If we need to compile a helloworld program running on the X86 architecture, we only need to execute
gcc helloworld.c -o helloworld under the Linux system
If you want to compile a program running on an ARM system on an X86 host, you need to use a cross compiler.
1. Compiler naming rules:
The naming rule of the cross-compilation toolchain is: arch [-vendor] [-os] [-(gnu)eabi]
arch-architecture, such as ARM, MIPS
verdor-tool chain providers, such as Freescale provides tools referred to as fs
os-target operating system, such as linux
eabi-embedded application binary interface, Embedded Application Binary Interface (EABI)

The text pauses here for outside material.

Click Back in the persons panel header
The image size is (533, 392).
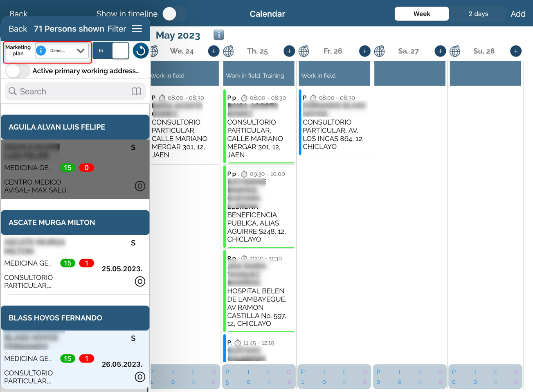(x=18, y=29)
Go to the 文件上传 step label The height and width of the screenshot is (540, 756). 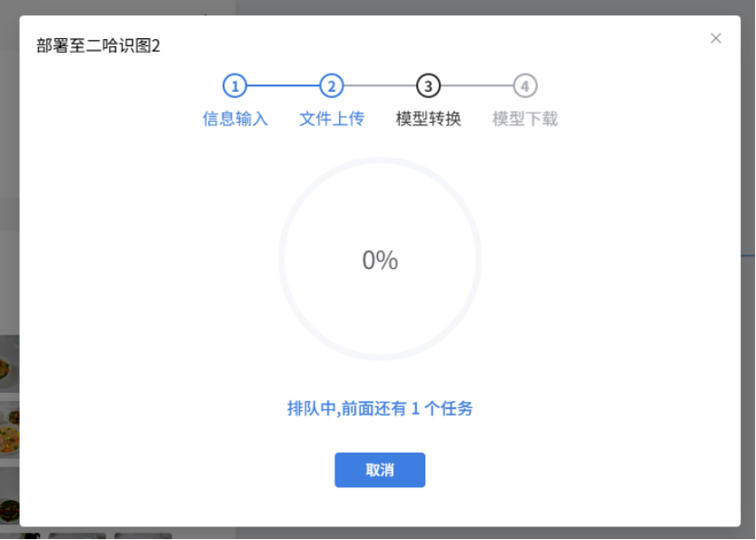tap(332, 119)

according to the Whether the operating system is supported or not, ARM GCC can be divided into supported and unsupported operating systems, such as
arm-none-eabi: This does not have an operating system, and it is naturally impossible to support functions that are closely related to the operating system, such as fork(2). He uses newlib, a C library dedicated to embedded systems.
arm-none-linux-eabi: for Linux, use Glibc
2. Example:
1、arm-none-eabi-gcc
(ARM architecture,no vendor,not target an operating system,complies with the ARM EABI)

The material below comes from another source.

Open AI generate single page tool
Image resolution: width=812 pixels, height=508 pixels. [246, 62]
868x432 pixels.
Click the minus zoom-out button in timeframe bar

Used to compile ARM-based bare metal systems (including boot and kernel of ARM Linux, not suitable for compiling Linux applications),
Generally suitable for ARM7, Cortex-M and Cortex-R core chips, so it does not support those functions that are closely related to the operating system.
For example, fork(2), he uses newlib, a C library dedicated to embedded systems.
2、arm-none-linux-gnueabi-gcc
(ARM architecture, no vendor, creates binaries that run on the Linux operating system, and uses the GNU EABI)
It is mainly used for Linux systems based on ARM architecture, and can be used to compile u-boot, Linux kernel, Linux applications of ARM architecture, etc.
arm-none-linux-gnueabi is based on GCC, uses the Glibc library, and is a compiler optimized by Codesourcery.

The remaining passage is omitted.